Up till now, the digital video industry has reluctantly conceded that it must go backwards before it can go forwards: we must speak in the “reach and ratings” language of old-guard TV, in order to be considered seriously, even if it means ignoring the rich interactivity that digital has to offer.

And on the face of it, the digital NewFronts were about level-setting and gaining the respect afforded to broadcast prime time content: Hulu actually called their NewFront an Upfront; Crackle called itself a digital TV network able to both create and distribute its own content; Google offered super-premium quality content through Google Preferred; all touted common metric offerings; all paraded original content; all offered audience demo buying…

But in the end these details were drowned out by three things: the overwhelming over-supply of premium content; the resulting need to somehow make sense of it all; and in the same breath a potential answer in the ability for technology to take audience-based buying to the next level.

We were exposed to a torrent of new premium programming, from originals such as AOL’s Connected, to Yahoo’s lineup of original lifestyle and comedy shows, to vast networks which aggregate premium content from elsewhere. Even Conde Nast, considered to be late to the online video game was doing the network thing, touting “billions” of views. As one executive at the Fox upfront put it: “in order to break out you have to be somebody’s favorite show.”

But there is simply far too much supply and competition out there for that to be the goal. Cue advanced “programmatic” audience buying which is not as much about the context as it is about the user you are reaching – though within the realm of ‘premium video content’ which we know to be so effective.

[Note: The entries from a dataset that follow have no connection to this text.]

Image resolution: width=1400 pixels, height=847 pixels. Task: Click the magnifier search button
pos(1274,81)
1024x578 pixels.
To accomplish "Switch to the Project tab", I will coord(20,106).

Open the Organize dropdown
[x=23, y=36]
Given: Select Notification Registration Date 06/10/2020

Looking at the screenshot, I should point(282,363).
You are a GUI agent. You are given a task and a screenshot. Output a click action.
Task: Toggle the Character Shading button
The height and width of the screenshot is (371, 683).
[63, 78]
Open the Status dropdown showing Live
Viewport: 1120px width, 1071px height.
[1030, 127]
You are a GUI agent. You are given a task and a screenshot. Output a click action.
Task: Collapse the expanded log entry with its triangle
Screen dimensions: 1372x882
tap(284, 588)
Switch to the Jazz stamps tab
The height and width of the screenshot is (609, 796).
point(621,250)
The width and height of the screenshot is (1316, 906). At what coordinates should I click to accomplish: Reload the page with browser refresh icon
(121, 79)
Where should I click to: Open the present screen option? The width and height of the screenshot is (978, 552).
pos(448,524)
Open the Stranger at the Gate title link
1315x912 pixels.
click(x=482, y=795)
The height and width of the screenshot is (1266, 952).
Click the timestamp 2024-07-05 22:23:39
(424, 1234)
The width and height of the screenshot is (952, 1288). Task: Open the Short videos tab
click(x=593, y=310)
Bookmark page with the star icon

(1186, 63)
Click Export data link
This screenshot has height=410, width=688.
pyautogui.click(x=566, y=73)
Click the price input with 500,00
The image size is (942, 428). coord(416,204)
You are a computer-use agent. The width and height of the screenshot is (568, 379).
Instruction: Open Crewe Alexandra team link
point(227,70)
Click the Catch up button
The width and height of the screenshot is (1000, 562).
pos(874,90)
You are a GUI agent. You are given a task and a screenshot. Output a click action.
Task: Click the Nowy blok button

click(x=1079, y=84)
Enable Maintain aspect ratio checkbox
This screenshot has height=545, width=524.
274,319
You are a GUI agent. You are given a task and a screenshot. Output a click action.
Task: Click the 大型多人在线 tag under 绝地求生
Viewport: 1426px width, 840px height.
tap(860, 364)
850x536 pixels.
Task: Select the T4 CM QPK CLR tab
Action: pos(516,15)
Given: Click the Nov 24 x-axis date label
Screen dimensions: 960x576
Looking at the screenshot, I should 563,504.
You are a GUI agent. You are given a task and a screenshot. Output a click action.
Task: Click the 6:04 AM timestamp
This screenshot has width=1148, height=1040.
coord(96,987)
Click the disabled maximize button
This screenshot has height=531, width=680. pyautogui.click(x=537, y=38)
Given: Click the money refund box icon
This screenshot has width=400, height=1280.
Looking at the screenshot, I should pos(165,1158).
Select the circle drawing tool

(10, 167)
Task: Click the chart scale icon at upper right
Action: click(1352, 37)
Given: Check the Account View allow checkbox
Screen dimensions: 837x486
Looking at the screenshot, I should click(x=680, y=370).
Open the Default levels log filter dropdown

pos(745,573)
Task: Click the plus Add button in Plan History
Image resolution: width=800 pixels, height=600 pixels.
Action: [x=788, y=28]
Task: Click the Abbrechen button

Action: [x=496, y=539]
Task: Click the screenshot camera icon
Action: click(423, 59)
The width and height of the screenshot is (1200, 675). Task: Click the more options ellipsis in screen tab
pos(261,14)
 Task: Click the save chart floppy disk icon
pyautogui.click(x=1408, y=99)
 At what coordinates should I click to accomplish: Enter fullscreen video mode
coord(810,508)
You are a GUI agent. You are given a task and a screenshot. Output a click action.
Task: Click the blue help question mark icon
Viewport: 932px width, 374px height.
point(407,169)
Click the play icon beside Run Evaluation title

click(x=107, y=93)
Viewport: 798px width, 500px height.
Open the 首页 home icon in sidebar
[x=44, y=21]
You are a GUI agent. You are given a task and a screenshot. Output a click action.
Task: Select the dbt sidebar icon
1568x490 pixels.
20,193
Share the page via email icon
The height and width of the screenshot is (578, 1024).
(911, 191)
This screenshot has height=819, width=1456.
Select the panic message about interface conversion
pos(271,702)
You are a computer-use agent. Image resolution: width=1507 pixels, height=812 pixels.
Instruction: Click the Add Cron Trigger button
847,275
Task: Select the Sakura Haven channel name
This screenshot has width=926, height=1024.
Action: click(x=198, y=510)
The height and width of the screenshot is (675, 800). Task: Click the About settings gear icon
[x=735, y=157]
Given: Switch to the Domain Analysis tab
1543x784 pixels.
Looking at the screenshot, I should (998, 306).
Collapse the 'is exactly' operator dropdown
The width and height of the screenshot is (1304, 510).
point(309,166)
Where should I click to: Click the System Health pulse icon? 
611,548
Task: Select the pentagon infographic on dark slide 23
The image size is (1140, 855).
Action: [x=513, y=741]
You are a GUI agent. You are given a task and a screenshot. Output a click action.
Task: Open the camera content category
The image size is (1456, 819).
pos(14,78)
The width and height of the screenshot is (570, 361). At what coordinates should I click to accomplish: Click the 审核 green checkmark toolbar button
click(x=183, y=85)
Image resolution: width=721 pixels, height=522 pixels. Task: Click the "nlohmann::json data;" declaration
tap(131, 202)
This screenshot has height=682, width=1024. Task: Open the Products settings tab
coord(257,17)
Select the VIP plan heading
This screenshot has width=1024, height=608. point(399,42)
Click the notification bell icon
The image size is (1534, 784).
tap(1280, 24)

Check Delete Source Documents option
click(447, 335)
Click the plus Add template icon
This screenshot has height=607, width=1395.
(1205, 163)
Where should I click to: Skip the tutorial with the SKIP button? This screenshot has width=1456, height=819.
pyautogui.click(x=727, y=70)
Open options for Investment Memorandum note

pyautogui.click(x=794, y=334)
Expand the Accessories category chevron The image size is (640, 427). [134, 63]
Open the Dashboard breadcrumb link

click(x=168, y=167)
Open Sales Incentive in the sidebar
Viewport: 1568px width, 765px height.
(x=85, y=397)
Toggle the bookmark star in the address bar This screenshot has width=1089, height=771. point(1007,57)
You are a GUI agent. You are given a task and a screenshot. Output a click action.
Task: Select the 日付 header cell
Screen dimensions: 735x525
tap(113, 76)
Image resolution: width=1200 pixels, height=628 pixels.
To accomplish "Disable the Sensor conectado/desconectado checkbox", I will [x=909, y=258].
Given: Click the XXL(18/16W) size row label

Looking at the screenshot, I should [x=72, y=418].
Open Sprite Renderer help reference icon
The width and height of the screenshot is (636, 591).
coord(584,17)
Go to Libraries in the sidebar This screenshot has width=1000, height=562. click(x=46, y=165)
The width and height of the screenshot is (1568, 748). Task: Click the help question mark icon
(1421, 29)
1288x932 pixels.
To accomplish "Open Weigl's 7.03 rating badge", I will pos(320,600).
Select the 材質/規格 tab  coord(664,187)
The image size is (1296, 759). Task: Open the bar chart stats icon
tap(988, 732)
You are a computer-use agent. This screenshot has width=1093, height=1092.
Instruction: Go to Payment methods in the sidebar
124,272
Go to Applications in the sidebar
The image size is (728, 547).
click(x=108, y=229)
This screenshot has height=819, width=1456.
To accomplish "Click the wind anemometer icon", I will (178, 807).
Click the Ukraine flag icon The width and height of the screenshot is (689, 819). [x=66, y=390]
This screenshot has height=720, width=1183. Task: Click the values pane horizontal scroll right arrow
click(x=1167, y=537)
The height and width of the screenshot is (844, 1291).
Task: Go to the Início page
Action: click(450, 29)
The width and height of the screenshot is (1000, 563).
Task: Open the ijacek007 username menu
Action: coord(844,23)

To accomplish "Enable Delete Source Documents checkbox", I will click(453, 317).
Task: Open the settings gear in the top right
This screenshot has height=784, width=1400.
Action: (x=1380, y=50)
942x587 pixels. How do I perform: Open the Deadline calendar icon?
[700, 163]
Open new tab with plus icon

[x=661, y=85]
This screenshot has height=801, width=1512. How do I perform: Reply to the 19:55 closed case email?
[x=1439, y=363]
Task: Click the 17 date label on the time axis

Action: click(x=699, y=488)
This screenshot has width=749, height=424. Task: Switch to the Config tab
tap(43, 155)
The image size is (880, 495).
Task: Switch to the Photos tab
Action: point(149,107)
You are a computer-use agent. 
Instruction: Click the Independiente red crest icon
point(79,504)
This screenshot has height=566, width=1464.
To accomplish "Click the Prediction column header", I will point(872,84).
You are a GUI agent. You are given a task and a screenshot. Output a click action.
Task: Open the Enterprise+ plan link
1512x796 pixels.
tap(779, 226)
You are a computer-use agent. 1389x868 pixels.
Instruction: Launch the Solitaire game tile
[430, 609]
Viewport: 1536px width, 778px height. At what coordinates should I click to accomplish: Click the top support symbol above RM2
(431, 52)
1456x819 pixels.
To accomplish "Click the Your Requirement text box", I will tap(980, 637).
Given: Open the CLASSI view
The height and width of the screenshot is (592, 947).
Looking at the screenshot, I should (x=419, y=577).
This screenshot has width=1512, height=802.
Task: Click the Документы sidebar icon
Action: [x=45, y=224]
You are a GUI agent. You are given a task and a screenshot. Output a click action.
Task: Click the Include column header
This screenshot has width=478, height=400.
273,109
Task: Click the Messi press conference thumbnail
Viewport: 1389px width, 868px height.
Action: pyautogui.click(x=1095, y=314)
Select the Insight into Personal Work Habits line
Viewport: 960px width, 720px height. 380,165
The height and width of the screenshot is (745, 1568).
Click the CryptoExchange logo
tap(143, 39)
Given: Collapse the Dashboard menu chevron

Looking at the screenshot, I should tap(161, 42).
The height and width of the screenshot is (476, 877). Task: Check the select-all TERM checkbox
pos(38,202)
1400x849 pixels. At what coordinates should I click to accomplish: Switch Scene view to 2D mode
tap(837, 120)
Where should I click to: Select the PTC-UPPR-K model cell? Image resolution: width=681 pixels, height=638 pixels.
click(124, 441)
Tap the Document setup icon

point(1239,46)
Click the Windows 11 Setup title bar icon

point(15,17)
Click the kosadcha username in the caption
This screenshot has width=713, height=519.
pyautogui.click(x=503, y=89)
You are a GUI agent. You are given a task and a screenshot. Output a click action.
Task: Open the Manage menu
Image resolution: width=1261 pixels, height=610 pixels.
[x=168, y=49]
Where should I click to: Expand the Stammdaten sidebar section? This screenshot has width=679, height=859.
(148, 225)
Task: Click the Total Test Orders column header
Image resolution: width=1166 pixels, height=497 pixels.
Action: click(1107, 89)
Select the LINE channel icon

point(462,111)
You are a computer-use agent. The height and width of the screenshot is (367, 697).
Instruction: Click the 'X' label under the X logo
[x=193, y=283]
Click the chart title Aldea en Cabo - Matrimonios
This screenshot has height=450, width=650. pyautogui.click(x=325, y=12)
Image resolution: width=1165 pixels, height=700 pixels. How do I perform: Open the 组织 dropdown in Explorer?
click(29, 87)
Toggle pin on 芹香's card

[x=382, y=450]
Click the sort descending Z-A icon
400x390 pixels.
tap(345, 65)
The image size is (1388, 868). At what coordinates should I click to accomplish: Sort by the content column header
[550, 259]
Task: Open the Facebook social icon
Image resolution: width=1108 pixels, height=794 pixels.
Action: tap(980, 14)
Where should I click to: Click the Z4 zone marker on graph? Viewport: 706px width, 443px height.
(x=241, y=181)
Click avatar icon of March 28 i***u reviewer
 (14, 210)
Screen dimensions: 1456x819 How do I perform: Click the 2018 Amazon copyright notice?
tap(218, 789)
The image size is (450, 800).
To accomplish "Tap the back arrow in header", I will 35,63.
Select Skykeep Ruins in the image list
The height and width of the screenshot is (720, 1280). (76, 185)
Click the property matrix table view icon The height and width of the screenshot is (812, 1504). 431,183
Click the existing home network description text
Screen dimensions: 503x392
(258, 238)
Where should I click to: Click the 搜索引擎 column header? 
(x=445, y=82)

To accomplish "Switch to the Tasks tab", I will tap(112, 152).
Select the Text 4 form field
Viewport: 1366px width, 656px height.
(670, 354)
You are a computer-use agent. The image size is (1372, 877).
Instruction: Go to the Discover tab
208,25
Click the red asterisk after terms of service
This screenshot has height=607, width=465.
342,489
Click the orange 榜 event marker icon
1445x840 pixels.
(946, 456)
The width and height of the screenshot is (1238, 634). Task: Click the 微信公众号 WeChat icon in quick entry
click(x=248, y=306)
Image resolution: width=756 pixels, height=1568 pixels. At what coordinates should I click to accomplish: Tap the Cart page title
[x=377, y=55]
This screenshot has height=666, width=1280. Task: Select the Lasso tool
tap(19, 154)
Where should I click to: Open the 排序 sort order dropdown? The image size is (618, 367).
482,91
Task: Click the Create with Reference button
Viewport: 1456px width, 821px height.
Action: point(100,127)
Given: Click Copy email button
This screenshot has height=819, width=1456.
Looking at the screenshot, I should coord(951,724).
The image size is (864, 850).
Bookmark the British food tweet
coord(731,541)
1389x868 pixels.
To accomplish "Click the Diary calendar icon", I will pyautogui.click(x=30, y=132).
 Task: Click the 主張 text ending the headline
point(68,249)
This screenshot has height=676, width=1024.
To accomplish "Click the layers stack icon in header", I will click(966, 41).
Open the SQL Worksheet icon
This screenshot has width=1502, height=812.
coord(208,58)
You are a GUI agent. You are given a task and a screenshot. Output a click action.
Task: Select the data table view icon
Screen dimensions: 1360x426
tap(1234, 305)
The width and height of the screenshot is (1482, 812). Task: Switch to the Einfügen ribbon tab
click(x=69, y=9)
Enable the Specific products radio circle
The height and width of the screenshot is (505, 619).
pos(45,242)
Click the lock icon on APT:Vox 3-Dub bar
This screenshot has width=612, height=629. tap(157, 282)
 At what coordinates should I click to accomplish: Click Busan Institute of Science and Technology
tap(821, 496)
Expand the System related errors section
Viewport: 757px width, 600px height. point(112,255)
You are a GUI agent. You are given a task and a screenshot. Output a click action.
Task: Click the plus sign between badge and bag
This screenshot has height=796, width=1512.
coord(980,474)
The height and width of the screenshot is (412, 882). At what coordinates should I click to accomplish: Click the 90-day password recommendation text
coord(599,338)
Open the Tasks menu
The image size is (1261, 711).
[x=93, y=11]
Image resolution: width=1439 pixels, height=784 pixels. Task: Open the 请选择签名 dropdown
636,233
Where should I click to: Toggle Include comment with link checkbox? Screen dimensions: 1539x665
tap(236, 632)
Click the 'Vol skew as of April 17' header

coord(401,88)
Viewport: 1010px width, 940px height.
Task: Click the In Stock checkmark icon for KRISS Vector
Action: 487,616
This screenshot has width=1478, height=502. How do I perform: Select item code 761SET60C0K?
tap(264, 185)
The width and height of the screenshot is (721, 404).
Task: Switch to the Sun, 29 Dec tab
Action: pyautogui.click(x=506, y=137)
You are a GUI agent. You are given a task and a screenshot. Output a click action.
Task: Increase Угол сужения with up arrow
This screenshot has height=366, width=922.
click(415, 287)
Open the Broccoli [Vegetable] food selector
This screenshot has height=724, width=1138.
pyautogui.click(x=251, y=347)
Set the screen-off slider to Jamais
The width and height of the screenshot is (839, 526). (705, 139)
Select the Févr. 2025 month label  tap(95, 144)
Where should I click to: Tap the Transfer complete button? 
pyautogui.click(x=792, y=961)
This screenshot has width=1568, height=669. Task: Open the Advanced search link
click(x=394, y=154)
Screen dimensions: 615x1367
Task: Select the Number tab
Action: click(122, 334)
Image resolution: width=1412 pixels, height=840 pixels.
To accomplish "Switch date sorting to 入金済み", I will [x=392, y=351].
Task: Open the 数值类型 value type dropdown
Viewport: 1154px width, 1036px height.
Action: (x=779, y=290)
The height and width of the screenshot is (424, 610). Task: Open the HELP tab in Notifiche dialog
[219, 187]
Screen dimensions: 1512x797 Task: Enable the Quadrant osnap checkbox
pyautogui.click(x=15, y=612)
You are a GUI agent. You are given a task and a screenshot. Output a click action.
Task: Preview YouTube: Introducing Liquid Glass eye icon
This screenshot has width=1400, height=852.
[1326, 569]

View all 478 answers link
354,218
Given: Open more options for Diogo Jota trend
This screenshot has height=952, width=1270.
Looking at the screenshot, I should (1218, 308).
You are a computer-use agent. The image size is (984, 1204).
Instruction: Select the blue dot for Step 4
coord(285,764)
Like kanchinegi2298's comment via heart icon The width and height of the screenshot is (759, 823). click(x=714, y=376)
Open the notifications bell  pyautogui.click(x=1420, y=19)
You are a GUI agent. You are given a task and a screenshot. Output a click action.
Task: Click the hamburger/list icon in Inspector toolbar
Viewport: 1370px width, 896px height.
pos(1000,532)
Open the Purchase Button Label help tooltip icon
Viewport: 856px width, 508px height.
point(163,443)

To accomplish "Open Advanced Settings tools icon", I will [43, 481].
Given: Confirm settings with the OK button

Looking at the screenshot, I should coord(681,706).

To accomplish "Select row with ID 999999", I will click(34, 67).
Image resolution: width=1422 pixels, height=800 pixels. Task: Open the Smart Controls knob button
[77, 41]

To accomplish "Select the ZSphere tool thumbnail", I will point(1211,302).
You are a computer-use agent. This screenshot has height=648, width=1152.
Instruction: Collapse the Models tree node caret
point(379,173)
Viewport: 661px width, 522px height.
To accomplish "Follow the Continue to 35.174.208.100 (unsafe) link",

Technology platforms such as AOL’s Adap.TV allow us to leapfrog simple TV-like demo based audience buying, to pinpoint precise audiences, in real time, not just on AOL owned properties but through its vast video network. This throws into question the lifeline of upfronts that are centered on programming. Just how many programs can we take in at once? (Just 7, according to countless psychological experiments…)We now find ourselves at a point where consolidation is necessary, and the way to achieve that is via the networks which can identify the people we want to reach amidst an untenable stream of supply. Ultimately there are signs that we need a fundamental shift from a programming upfront to an audience upfront…

But where’s the fun in that? We may need to look to deeper digitally-driven innovations such as Crackle’s compelling promise of “integrated brand experience for the price of media” which opens the door to a new world of branded entertainment; or genuinely interactive storytelling such as Microsoft’s ambitious Possibilia.